Debbie Gupta, Director of Life Insurance and Financial Advice Supervision at the Financial Conduct Authority (FCA) spoke about ‘improving the suitability of financial advice’ when she spoke at the Money Marketing Interactive Conference in September 2019.

One of her key points was to stress that it is sometimes difficult, or impossible, to reverse the customer detriment caused by poor financial advice, so firms need to ensure they give appropriate advice in the first place.

Ms Gupta said that the FCA’s 2017 review showed, across the product range, that the recommendations given by financial advisers were suitable in 93% of cases. However, this figure reduces to 50% for pension transfer cases.

The FCA director said the advice being given on pension transfers was “simply not good enough” and added “we are still seeing the same mistakes”, suggesting that many firms had failed to improve their advice standards for this product since the 2017 review was conducted.
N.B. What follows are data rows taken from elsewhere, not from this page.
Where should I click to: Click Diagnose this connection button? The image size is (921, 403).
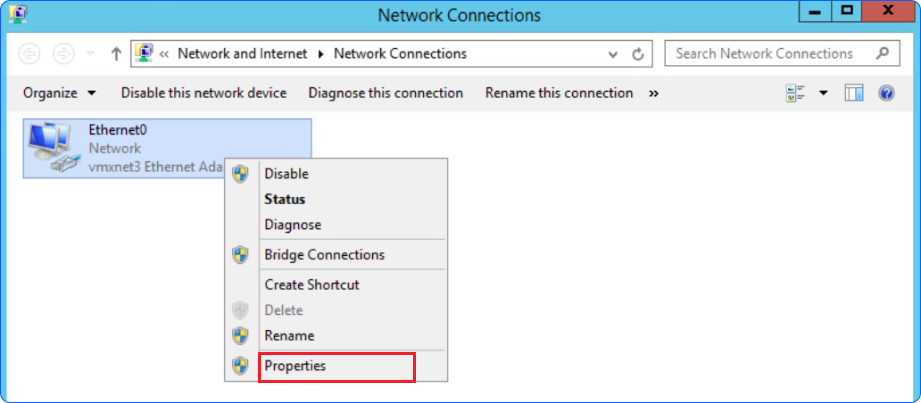[385, 93]
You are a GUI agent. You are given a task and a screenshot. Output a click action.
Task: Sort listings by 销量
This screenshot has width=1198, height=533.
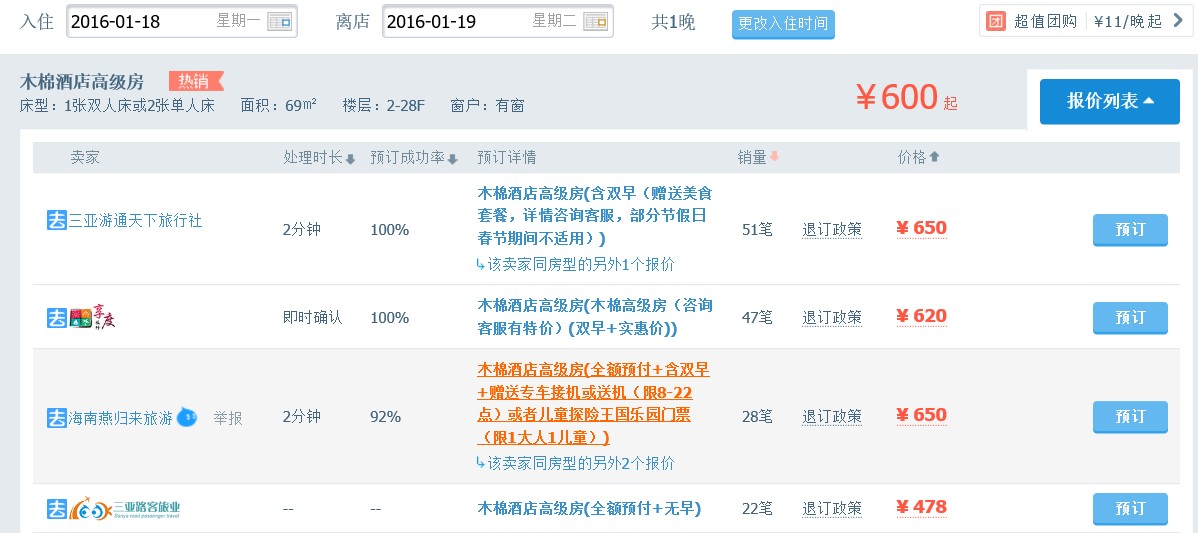pos(758,157)
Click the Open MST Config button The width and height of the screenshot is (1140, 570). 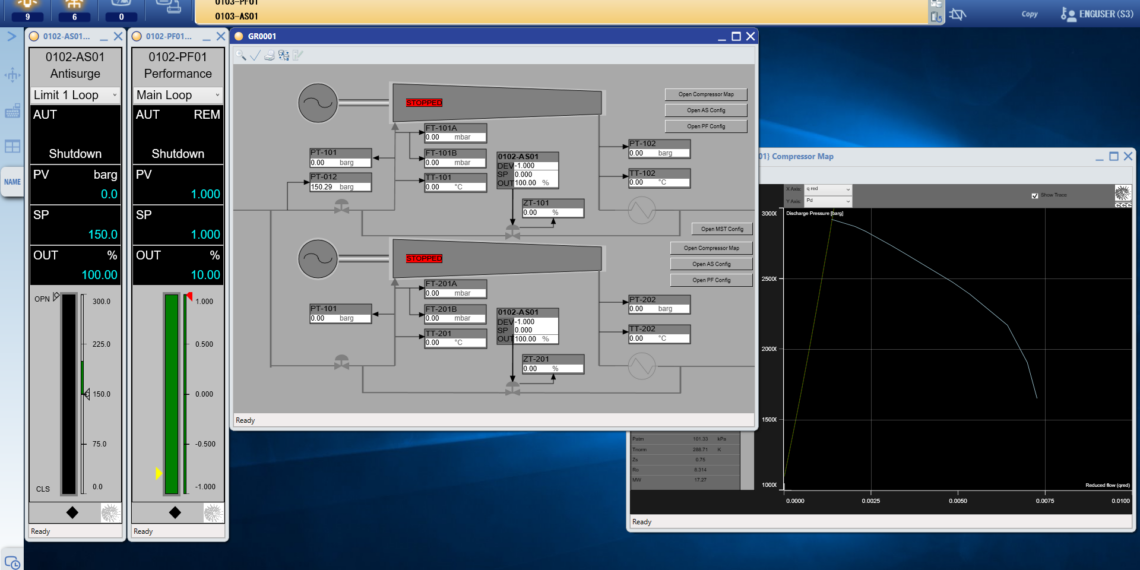[722, 229]
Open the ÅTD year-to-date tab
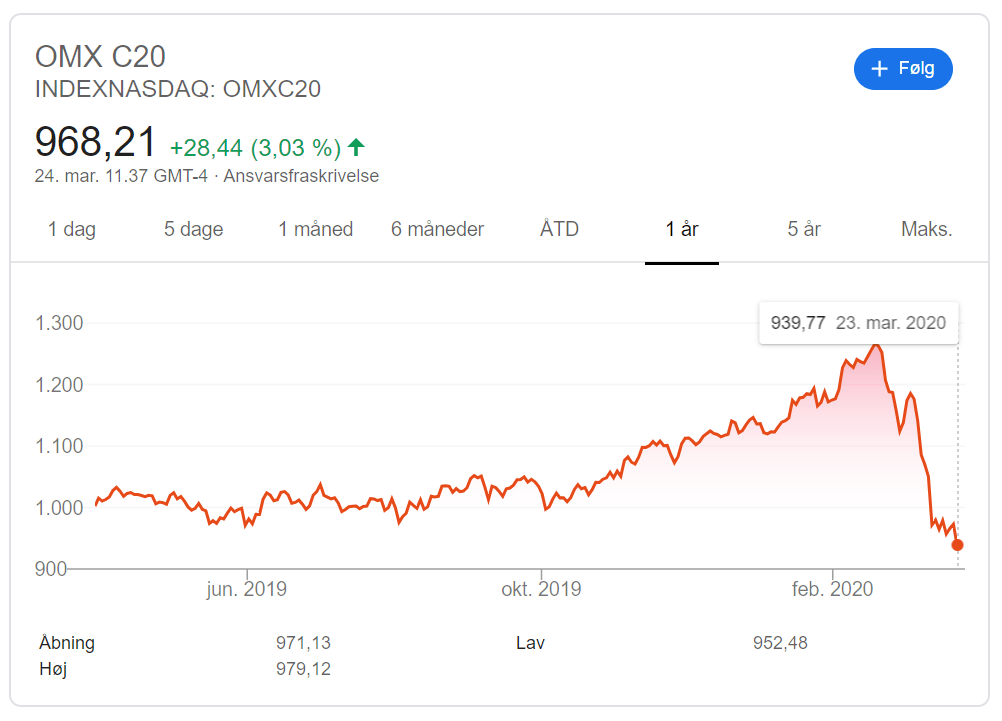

Using the British Steel Pension Scheme saga as an example, she commented that some of the affected individuals were advised to transfer out after just one 30-minute meeting with an adviser. Other former members of this scheme have said that they were not receiving ongoing advice even though they were paying a regular fee to their adviser in the expectation of receiving a service in return.

Echoing concerns raised by some of her FCA colleagues, Ms Gupta commented that many pension fact-finds simply state “client wants more flexibility” as a justification for recommending a transfer.

Criticising firms who record very little, she said that details of other pensions, the state pension due and the client’s expected income in retirement were some of the essential items that had not been recorded on fact-finds that the FCA has seen.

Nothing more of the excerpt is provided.